Following up with customers
Following up and keeping customers as informed as possible is a great way to reduce risk of buyer’s remorse and build loyalty.
Order, dispatch and tracking information emails are the least businesses can do. But going the extra mile may involve working with a courier to provide delivery updates via SMS message as well.
And then a simple automatic follow up email after delivery to ask if there were any problems is an excellent way to start nurturing a customer towards their next purchase.
Making the first move like this shows the customer that they’re dealing with a brand that cares.
Managing returns and refunds
Having a policy on returns is a must for the vast majority of online retailers. Making it obvious that there’s a clear way out if anything goes wrong means customers are more likely to buy.
Here are some key things to think about when managing returns:
- Prevent the return. Assist the customer first and attempt to fix any broken items by checking batteries, etc.
- Easy to find and understand. Make sure customers can easily locate the policy and that it is written in a way they can clearly understand it.
- Clear on details. Be very clear if there is a time frame limitation or the customer is liable for shipping costs.
- Knowledgeable staff. Make sure support staff know the exact details of the policy so they can assist the customer fully.
- Refund on time. The last thing a business wants is a chargeback so issue refunds as soon as they’ve been agreed.
How stringently you stick to your policy is up to you.
It may not be worth losing a loyal customer if they’re trying to return something just one day past the deadline.
Take a look at how this company put solving the issue for their customer over anything else:
Using reviews and feedback
It’s no secret that reviews are powerful for any business. And research by BrightLocal found that 85% of people trust online reviews as much as a personal recommendation.
So make sure to automate following up with an email a few days after delivery asking for an honest review.
Also ask the customer to respond to the email if their experience was negative so any problems can be fixed and not left in a damaging review.
Don’t just leave these reviews in the marketplaces or review box though.
According to BigCommerce, 69% of online shoppers want more reviews from ecommerce sites.
So use as many as possible all over your website to continually drive home how trustworthy your brand is.
Key order management process metrics
As with any part of a business, KPIs for your ecommerce order management process are extremely useful.
Keeping a close eye on these allows you to see what part of the process is weak and needs attention.
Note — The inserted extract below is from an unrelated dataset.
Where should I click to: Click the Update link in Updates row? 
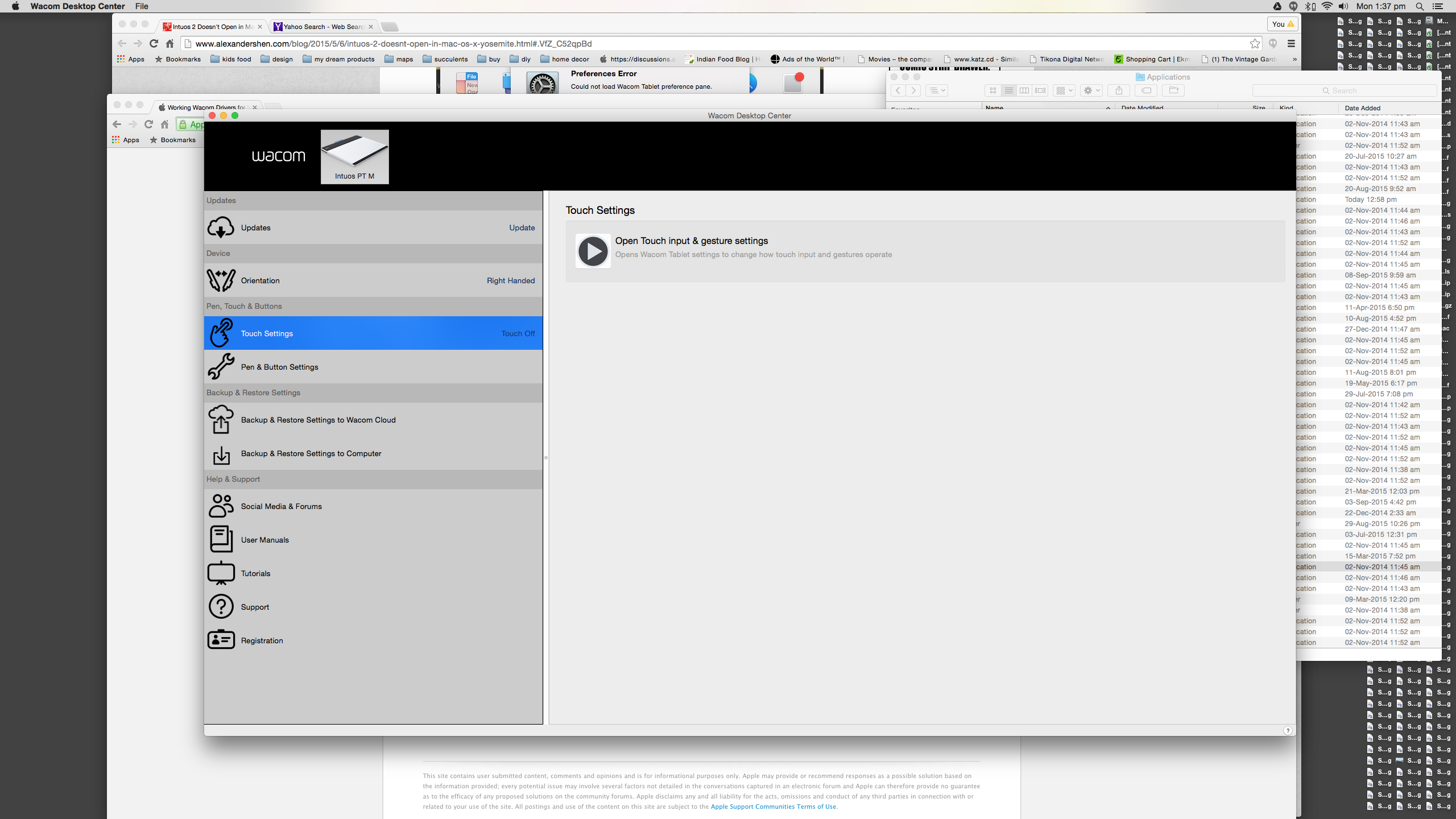(522, 228)
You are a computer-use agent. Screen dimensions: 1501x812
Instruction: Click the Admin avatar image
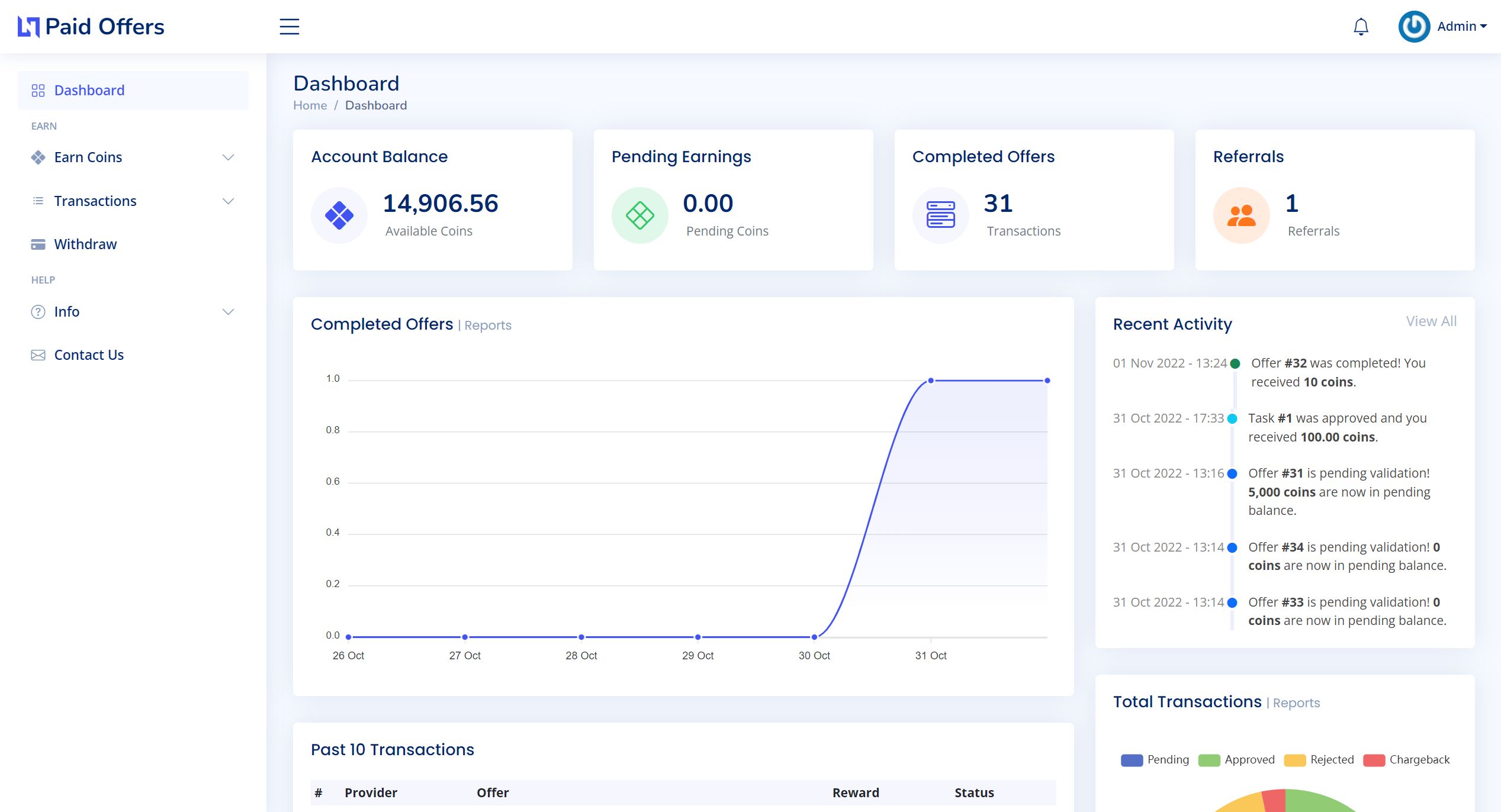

Here are some of the key metrics to help do this for your order management process:
Rate of return
This metric gives an insight into how often items are being returned by customers.
To get full benefit, it’s critical to also segment results based on reason for return. This means the exact cause of poor results can be found and strategies put in place to resolve.
A poor picking accuracy results in unsatisfied customers, negative reviews and paying to fix the errors. It’s therefore crucial to keep track of.
Simply use some data from segmenting the rate of return metric to calculate the accuracy of a picking process.
Order lead time
This measures the length of time between a customer placing an order and actually having it delivered.
Improving lead time can have a huge impact on customer satisfaction and so is well worth tracking. However, it’s important to not sacrifice accuracy or quality in the process.
Calculate order lead time based on an average time of all the orders that were fulfilled.
This is quite simply a measure of the frequency of orders per customer over a given period of time (usually a year).
This is more relevant for some businesses than others. But it’s a good way to track the quality of any follow up and nurture campaigns as well as the customer experience as a whole.
And there you have it – the perfect ecommerce order management process step-by-step.
Incorporating these into your business is a surefire way to increase customer satisfaction – and get them coming back over and over again.